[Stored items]
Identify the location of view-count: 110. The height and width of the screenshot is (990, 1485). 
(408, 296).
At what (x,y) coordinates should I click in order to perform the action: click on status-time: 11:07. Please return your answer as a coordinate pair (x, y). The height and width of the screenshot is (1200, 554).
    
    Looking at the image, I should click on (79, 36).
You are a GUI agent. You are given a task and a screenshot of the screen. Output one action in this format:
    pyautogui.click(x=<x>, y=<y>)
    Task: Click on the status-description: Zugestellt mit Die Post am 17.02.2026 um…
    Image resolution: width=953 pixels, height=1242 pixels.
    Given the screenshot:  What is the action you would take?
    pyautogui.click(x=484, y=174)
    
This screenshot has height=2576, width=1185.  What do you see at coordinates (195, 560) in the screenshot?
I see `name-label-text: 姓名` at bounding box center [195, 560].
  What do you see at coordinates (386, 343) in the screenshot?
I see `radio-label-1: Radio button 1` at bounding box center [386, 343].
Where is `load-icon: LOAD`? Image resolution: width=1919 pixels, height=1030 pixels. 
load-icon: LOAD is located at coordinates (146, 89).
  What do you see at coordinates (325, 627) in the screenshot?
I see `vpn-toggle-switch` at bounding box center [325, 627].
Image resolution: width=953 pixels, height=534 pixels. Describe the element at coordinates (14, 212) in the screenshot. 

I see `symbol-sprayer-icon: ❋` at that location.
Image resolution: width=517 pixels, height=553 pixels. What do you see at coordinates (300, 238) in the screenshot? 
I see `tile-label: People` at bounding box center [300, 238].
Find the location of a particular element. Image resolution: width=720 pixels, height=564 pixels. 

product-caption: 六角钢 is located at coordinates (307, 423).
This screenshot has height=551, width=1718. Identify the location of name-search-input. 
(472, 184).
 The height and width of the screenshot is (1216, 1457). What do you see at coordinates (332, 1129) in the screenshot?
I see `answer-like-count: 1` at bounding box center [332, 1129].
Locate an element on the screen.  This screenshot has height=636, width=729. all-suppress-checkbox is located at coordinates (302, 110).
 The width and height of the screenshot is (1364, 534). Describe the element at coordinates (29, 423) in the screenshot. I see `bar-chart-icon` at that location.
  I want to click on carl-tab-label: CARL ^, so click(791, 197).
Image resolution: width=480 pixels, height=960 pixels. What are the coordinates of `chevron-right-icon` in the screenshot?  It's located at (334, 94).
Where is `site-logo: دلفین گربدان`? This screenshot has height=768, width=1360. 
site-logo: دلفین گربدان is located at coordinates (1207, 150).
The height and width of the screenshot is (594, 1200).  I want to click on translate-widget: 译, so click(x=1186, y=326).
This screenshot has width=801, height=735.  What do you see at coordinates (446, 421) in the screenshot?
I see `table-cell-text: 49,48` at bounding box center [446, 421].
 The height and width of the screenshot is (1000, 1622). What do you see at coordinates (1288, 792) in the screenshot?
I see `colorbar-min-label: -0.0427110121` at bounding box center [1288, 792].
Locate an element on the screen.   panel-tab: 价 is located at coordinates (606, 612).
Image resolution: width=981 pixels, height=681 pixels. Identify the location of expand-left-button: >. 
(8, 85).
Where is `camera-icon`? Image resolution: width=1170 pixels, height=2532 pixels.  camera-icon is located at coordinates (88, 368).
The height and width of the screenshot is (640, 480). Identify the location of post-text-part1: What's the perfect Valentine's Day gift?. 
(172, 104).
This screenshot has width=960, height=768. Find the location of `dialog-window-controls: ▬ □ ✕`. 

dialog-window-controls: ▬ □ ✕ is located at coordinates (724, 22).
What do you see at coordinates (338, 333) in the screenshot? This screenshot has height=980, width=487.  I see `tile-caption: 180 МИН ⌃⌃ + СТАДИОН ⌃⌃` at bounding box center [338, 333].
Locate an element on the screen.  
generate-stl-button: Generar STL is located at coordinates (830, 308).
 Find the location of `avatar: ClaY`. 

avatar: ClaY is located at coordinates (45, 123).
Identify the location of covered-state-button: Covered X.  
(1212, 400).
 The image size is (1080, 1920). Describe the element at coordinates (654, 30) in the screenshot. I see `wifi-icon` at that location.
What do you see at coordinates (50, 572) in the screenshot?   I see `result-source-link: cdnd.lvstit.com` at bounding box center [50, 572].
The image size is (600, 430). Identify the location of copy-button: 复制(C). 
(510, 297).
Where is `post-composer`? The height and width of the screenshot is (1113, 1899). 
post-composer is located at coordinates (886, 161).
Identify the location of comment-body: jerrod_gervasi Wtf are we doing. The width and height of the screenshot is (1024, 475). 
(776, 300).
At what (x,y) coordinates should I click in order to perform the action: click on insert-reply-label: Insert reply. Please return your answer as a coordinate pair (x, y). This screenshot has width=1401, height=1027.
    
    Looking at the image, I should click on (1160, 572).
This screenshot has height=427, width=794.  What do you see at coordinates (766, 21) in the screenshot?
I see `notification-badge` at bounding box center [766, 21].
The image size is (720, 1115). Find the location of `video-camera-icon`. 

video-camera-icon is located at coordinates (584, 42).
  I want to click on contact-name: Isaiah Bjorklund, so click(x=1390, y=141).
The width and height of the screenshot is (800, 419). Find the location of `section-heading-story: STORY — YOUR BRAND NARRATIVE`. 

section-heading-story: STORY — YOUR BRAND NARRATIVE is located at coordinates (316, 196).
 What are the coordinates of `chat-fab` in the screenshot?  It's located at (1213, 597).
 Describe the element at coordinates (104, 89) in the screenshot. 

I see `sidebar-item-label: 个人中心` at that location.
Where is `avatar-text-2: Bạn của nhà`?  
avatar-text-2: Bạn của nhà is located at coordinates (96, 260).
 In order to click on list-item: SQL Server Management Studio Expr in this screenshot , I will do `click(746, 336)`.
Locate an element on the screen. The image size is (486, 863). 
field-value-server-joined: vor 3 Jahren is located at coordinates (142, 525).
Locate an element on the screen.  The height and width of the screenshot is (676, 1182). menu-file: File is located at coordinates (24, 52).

- **Your objective**:
Write out every line of the stored items above as a numbered list, leaving out any blank lines.

- **Answer**:
1. Identify the location of view-count: 110. The height and width of the screenshot is (990, 1485). 
2. (408, 296).
3. At what (x,y) coordinates should I click in order to perform the action: click on status-time: 11:07. Please return your answer as a coordinate pair (x, y). The height and width of the screenshot is (1200, 554).
4.     Looking at the image, I should click on (79, 36).
5. You are a GUI agent. You are given a task and a screenshot of the screen. Output one action in this format:
6.     pyautogui.click(x=<x>, y=<y>)
7.     Task: Click on the status-description: Zugestellt mit Die Post am 17.02.2026 um…
8.     Image resolution: width=953 pixels, height=1242 pixels.
9.     Given the screenshot:  What is the action you would take?
10.     pyautogui.click(x=484, y=174)
11. This screenshot has height=2576, width=1185.  What do you see at coordinates (195, 560) in the screenshot?
12. I see `name-label-text: 姓名` at bounding box center [195, 560].
13.   What do you see at coordinates (386, 343) in the screenshot?
14. I see `radio-label-1: Radio button 1` at bounding box center [386, 343].
15. Where is `load-icon: LOAD`? Image resolution: width=1919 pixels, height=1030 pixels. 
16. load-icon: LOAD is located at coordinates (146, 89).
17.   What do you see at coordinates (325, 627) in the screenshot?
18. I see `vpn-toggle-switch` at bounding box center [325, 627].
19. Image resolution: width=953 pixels, height=534 pixels. Describe the element at coordinates (14, 212) in the screenshot. 
20. I see `symbol-sprayer-icon: ❋` at that location.
21. Image resolution: width=517 pixels, height=553 pixels. What do you see at coordinates (300, 238) in the screenshot? 
22. I see `tile-label: People` at bounding box center [300, 238].
23. Find the location of a particular element. Image resolution: width=720 pixels, height=564 pixels. 
24. product-caption: 六角钢 is located at coordinates (307, 423).
25. This screenshot has height=551, width=1718. Identify the location of name-search-input. 
26. (472, 184).
27.  The height and width of the screenshot is (1216, 1457). What do you see at coordinates (332, 1129) in the screenshot?
28. I see `answer-like-count: 1` at bounding box center [332, 1129].
29. Locate an element on the screen.  This screenshot has height=636, width=729. all-suppress-checkbox is located at coordinates (302, 110).
30.  The width and height of the screenshot is (1364, 534). Describe the element at coordinates (29, 423) in the screenshot. I see `bar-chart-icon` at that location.
31.   I want to click on carl-tab-label: CARL ^, so click(791, 197).
32. Image resolution: width=480 pixels, height=960 pixels. What are the coordinates of `chevron-right-icon` in the screenshot?  It's located at (334, 94).
33. Where is `site-logo: دلفین گربدان`? This screenshot has height=768, width=1360. 
34. site-logo: دلفین گربدان is located at coordinates (1207, 150).
35. The height and width of the screenshot is (594, 1200).  I want to click on translate-widget: 译, so click(x=1186, y=326).
36. This screenshot has width=801, height=735.  What do you see at coordinates (446, 421) in the screenshot?
37. I see `table-cell-text: 49,48` at bounding box center [446, 421].
38.  The height and width of the screenshot is (1000, 1622). What do you see at coordinates (1288, 792) in the screenshot?
39. I see `colorbar-min-label: -0.0427110121` at bounding box center [1288, 792].
40. Locate an element on the screen.   panel-tab: 价 is located at coordinates (606, 612).
41. Image resolution: width=981 pixels, height=681 pixels. Identify the location of expand-left-button: >. 
42. (8, 85).
43. Where is `camera-icon`? Image resolution: width=1170 pixels, height=2532 pixels.  camera-icon is located at coordinates (88, 368).
44. The height and width of the screenshot is (640, 480). Identify the location of post-text-part1: What's the perfect Valentine's Day gift?. 
45. (172, 104).
46. This screenshot has width=960, height=768. Find the location of `dialog-window-controls: ▬ □ ✕`. 
47. dialog-window-controls: ▬ □ ✕ is located at coordinates (724, 22).
48. What do you see at coordinates (338, 333) in the screenshot? This screenshot has height=980, width=487.  I see `tile-caption: 180 МИН ⌃⌃ + СТАДИОН ⌃⌃` at bounding box center [338, 333].
49. Locate an element on the screen.  
50. generate-stl-button: Generar STL is located at coordinates (830, 308).
51.  Find the location of `avatar: ClaY`. 
52. avatar: ClaY is located at coordinates (45, 123).
53. Identify the location of covered-state-button: Covered X.  
54. (1212, 400).
55.  The image size is (1080, 1920). Describe the element at coordinates (654, 30) in the screenshot. I see `wifi-icon` at that location.
56. What do you see at coordinates (50, 572) in the screenshot?   I see `result-source-link: cdnd.lvstit.com` at bounding box center [50, 572].
57. The image size is (600, 430). Identify the location of copy-button: 复制(C). 
58. (510, 297).
59. Where is `post-composer`? The height and width of the screenshot is (1113, 1899). 
60. post-composer is located at coordinates (886, 161).
61. Identify the location of comment-body: jerrod_gervasi Wtf are we doing. The width and height of the screenshot is (1024, 475). 
62. (776, 300).
63. At what (x,y) coordinates should I click in order to perform the action: click on insert-reply-label: Insert reply. Please return your answer as a coordinate pair (x, y). This screenshot has width=1401, height=1027.
64.     Looking at the image, I should click on (1160, 572).
65. This screenshot has height=427, width=794.  What do you see at coordinates (766, 21) in the screenshot?
66. I see `notification-badge` at bounding box center [766, 21].
67. The image size is (720, 1115). Find the location of `video-camera-icon`. 
68. video-camera-icon is located at coordinates (584, 42).
69.   I want to click on contact-name: Isaiah Bjorklund, so click(x=1390, y=141).
70. The width and height of the screenshot is (800, 419). Find the location of `section-heading-story: STORY — YOUR BRAND NARRATIVE`. 
71. section-heading-story: STORY — YOUR BRAND NARRATIVE is located at coordinates (316, 196).
72.  What are the coordinates of `chat-fab` in the screenshot?  It's located at (1213, 597).
73.  Describe the element at coordinates (104, 89) in the screenshot. 
74. I see `sidebar-item-label: 个人中心` at that location.
75. Where is `avatar-text-2: Bạn của nhà`?  
76. avatar-text-2: Bạn của nhà is located at coordinates (96, 260).
77.  In order to click on list-item: SQL Server Management Studio Expr in this screenshot , I will do `click(746, 336)`.
78. Locate an element on the screen. The image size is (486, 863). 
79. field-value-server-joined: vor 3 Jahren is located at coordinates (142, 525).
80. Locate an element on the screen.  The height and width of the screenshot is (676, 1182). menu-file: File is located at coordinates (24, 52).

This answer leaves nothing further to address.